As our eyes age, the clear vitreous gel that fills the central eye cavity liquefies and separates from the retina. This is a natural occurring event that happens in most people between the age of forty and seventy. When the gel separates, a person will often see floaters—dots, spots or curly lines, which move with the eye. Usually this quickly settles down and everything returns to normal. Sometimes, most often with people who are extremely nearsighted, the retina will tear or detach when the gel separates. A vitreous hemorrhage can occur when blood vessels are damaged during the above process, filling the eye cavity with blood.

If you experience any of these symptoms, seek immediate medical attention.

Catch up on my previous posts here.

After another restless night, on the morning of my surgery I woke up with a splitting headache. Lack of sleep and nervous tension, I imagine. Hubby had me at Mount Saint Joseph Hospital half an hour ahead of my appointment. At eight o’clock, I was taken to a curtained cubicle to change into a hospital gown. Eye drops were administered and I answered all the same medical questions I’d answered the previous day.

An anesthesiologist put an IV in my hand and explained he’d be injecting a local anesthetic into my eye in two places. He told me it wouldn’t hurt as much as getting the IV, which had actually stung quite a bit. The first injection into my eye was really unpleasant, but thankfully the pain was brief. My eye was frozen enough when he did the second injection that I didn’t feel anything.
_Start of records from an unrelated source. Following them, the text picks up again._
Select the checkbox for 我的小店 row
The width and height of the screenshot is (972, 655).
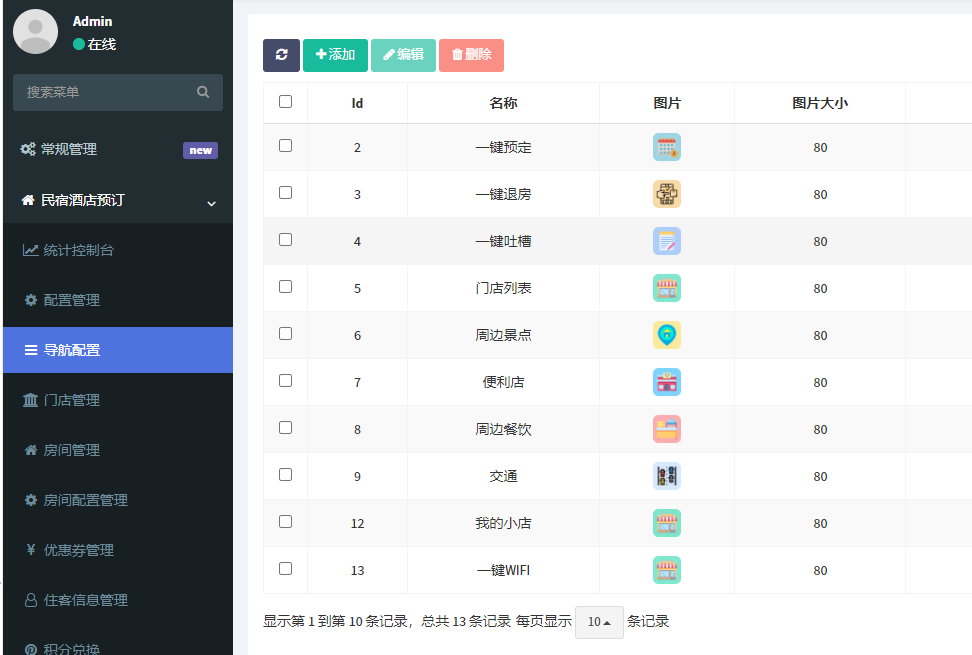point(285,522)
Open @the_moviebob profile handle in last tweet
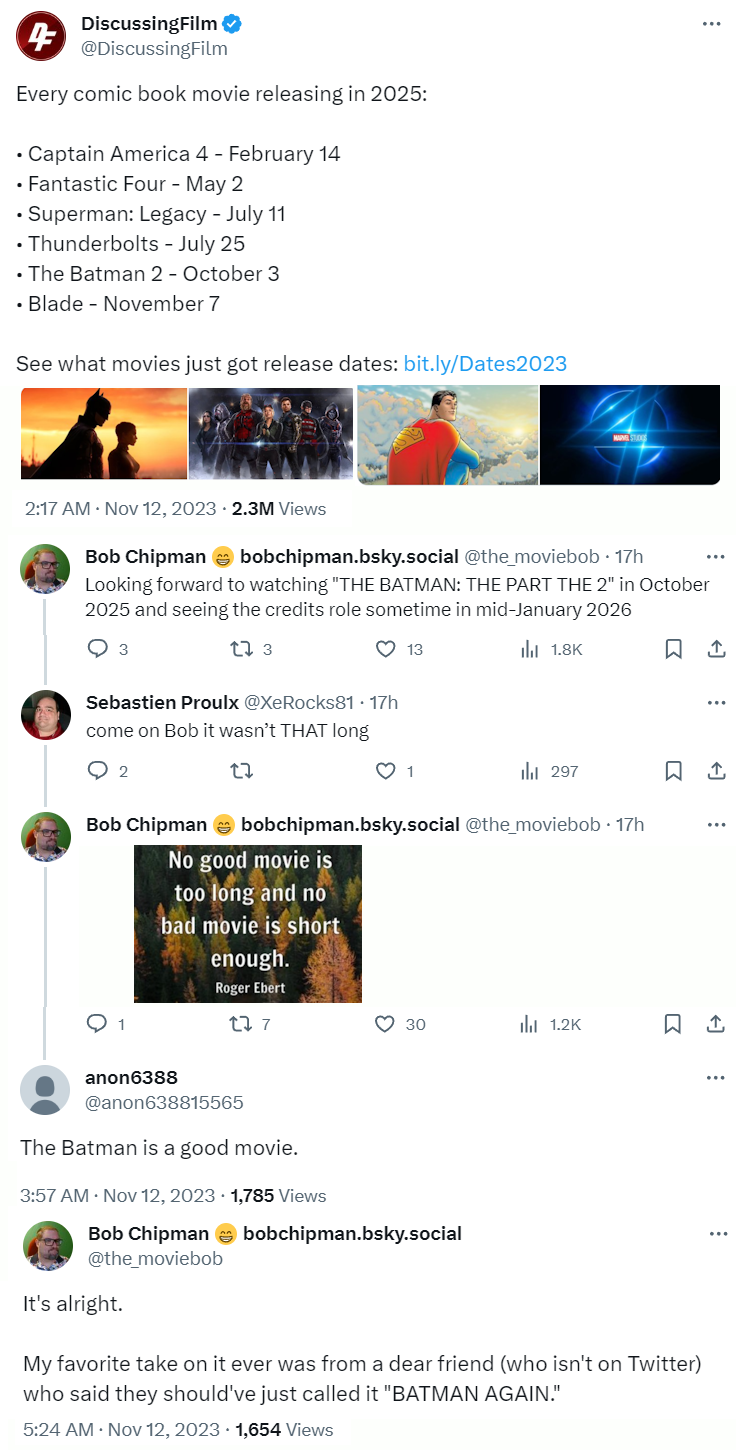736x1450 pixels. click(156, 1259)
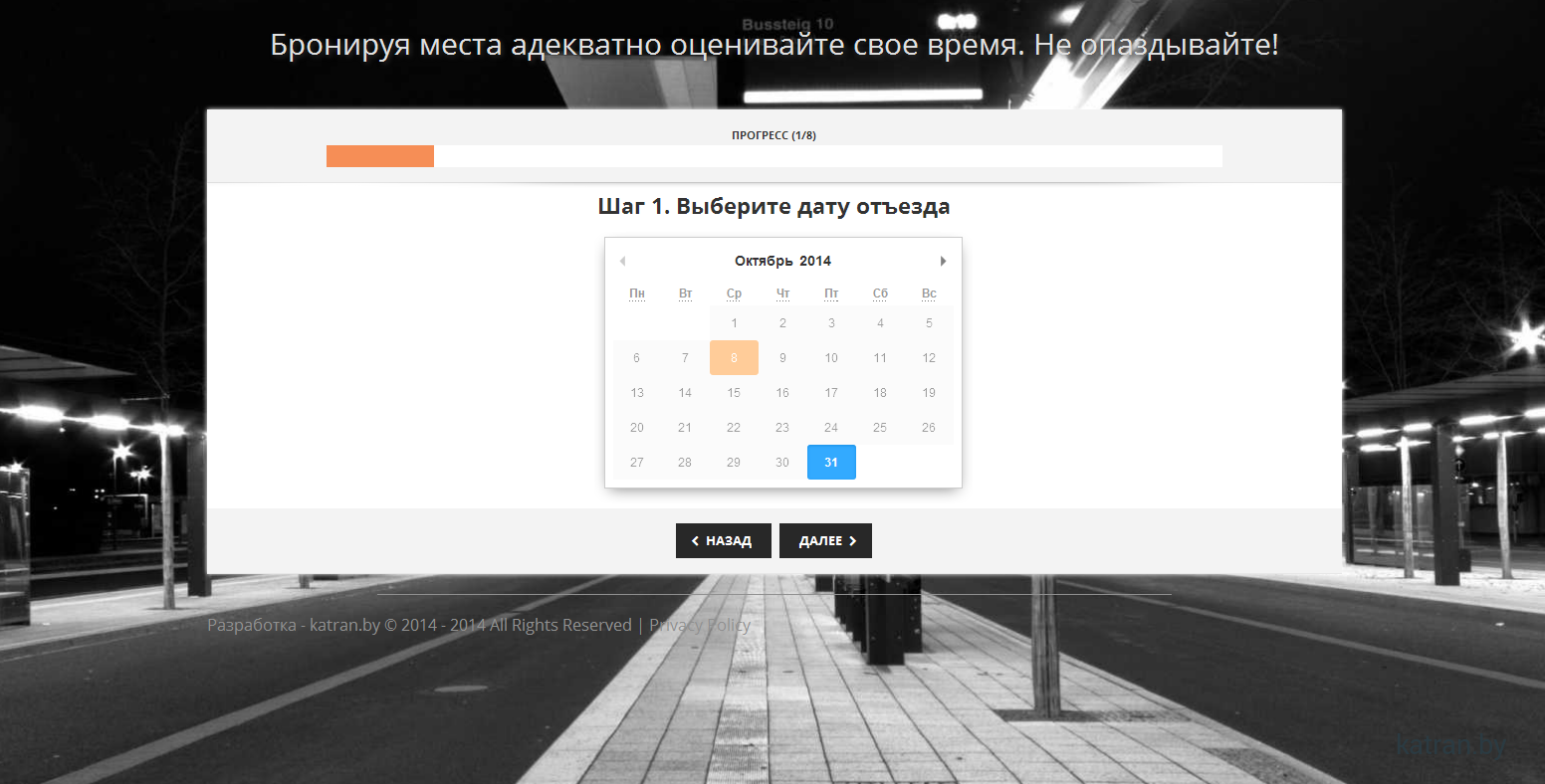Pick October 15 in the calendar
This screenshot has height=784, width=1545.
pyautogui.click(x=734, y=393)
Around 10:00, I was brought into surgery. The anesthesiologist touched my upper cheek and apologized for bruising me while freezing my eye. I assured him I bruise easily. A sheet was placed over my face, leaving only my eye exposed. I heard someone ask the retinal surgeon which procedures he’d be using. The doctor joked he’d be doing the belt, the buckle and suspenders, meaning he needed to do several procedures besides the scleral buckle.

During the procedure, I occasionally felt sensations in my eye, but no real pain. At one point the surgeon said, “Oh my God!” in a rather strained voice, then he asked for PFO. Seconds later, he repeated more urgently his request for PFO. Definitely not what I wanted to hear from the person operating on my eye, and I made a point to remember those words so I could ask what this meant.

After surgery, the surgeon told me I needed to get on my tummy right away, then he left. Because I didn’t get a chance to ask him about PFO, I’ll explain what my local ophthalmologist told me. PFO’s full name is Perfluoro-N-octane, and it’s a heavy liquid used to flatten the retina during complex detachment surgery. Although he couldn’t say for certain because he wasn’t there, he believes the surgeon must’ve been having difficulties getting my retina to stay flat.

I got back to the cubicle at 11:00, so surgery took approximately one hour. I had a shield covering my eye, and the nurse instructed me on the importance of keeping my head postured down for the next 24 hours. Silicon oil had been inserted into my eye cavity during surgery—more on that in my next post—and facing downward, even while sleeping, ensures the oil bubble floats to the back of the eye to keep the retina flattened.

Hubby arrived soon after to take me back to the hotel. He picked up some straws, so I could still drink with my head down, and he also bought a selection of tempting foods. Despite missing breakfast and lunch, I felt too queasy to eat much. I had surprisingly little eye pain, but between the pounding headache I’d woken up with and my arthritic neck complaining about the position I had to keep it in, I was extremely uncomfortable. I alternated between lying on my stomach with my forehead resting on a pillow, which gave my neck a break but tensed up my shoulders and back, and sitting with my face supported in my hands and my elbows braced on my knees.